Dersh, Jeffery et al. 2002. Chronic Pain and Psychopathology: Research Findings and Theoretical Considerations. Psychosomatic Medicine:  64: 773-786

[Numbers 1 – 6 in parentheses in boxes link to online sources listed at bottom of post.] 

V) evidence for cognitive behavioral therapies (CBT) as the indicated treatment for chronic pain

Extensive and longstanding research (6) establishes that effective and durable CBT treatments for centralized chronic pain (long-lasting pain that is non-cancer, not due to acute tissue damage or inflammation) are psychological (behavioral health therapies), not biomedical, fundamentally targeting underlying beliefs and mood states associated with pain. 

See, for example:

Cherkin, DC et al. 2017. Two-Year Follow-up of a Randomized Clinical Trial of Mindfulness-Based Stress Reduction vs Cognitive Behavioral Therapy or Usual Care for Chronic Low Back Pain. JAMA. 317(6):642–644. doi:10.1001/jama.2016.17814

For a critical review of the current evidence: Doxa Deconstructed:  Chronic Pain is Not What You Think

All relevant lines of evidence existed decades prior to emergence of runaway misuse of opioids and the current crisis.

(from American Overdose pp 88 – 89)

“The medical community knows that too many pain medicines are being written.
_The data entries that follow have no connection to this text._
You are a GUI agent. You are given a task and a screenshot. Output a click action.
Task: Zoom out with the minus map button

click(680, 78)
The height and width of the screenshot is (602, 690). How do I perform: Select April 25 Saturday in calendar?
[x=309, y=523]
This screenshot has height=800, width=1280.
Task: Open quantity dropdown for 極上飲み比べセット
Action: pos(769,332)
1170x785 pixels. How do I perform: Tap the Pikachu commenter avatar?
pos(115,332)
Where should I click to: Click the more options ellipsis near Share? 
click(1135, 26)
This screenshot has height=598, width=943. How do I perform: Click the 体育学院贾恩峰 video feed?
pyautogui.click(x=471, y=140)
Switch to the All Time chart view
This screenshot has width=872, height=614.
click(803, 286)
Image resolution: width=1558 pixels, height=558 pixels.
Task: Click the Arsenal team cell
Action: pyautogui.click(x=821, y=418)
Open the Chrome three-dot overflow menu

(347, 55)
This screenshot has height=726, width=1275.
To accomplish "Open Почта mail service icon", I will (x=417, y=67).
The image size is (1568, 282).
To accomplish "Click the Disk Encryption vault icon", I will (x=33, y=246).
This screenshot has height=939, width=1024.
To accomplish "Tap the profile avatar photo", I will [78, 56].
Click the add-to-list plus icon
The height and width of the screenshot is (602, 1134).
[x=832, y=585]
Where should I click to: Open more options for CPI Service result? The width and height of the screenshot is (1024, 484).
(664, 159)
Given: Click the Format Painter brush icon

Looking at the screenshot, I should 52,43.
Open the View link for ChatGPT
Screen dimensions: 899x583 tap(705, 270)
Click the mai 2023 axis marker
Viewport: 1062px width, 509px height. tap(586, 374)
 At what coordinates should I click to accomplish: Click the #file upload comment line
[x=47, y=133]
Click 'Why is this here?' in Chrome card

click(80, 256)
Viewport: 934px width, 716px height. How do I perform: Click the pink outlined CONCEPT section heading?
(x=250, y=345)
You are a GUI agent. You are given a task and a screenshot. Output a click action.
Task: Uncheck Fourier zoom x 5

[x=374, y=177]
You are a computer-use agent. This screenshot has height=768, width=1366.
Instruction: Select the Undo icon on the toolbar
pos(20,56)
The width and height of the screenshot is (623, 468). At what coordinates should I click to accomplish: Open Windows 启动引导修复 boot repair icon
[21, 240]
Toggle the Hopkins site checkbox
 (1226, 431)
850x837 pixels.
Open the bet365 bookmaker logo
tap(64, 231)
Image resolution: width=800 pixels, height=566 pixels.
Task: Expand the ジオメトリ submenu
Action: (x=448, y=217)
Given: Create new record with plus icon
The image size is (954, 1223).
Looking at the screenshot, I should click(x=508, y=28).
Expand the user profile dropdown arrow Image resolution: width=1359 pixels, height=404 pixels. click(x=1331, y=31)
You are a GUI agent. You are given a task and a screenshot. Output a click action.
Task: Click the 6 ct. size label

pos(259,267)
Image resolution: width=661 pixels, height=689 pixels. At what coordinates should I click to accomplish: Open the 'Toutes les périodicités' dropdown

Doctors talk about it among themselves. They’re not in a position to challenge the system. But they know.”

Lucas regarded the new pain orthodoxy as a growing tyranny, and he thought it was killing patients.

That lack of courage to challenge the system and practice ethically is becoming more and more costly, while American Medicine doubles down on its worsening opioid crisis. 

Why A Critical Discourse?

Because an uncontrolled epidemic of desperate and deadly use of pain-numbing opioid drugs is just the most visible of America’s lethal crises of drug misuse, suicide, depression, of obesity and sickness, of social illness. Because the matrix of health experts and institutions constructed and identified by mass media as trusted authorities – publicly funded and entrusted to protect public health – instead collude to fabricate false assurances like those that created an opioid crisis, while promising medical cures that never come and can never come, while epidemics worsen. Because the “journalists” responsible for protecting public well-being have failed to fight for truth, traded that duty away for their careers, their abdication and cowardice rewarded daily in corporate news offices, attempts to expose that failure and their fabrications punished.

Open, critical examination, exposure, and deconstruction of their lethal matrix of fabrications is a matter of survival, is cure for mass illness and crisis, demands of us a critical discourse.

Crisis is a necessary condition for a questioning of doxa, but is not in itself a sufficient condition for the production of a critical discourse.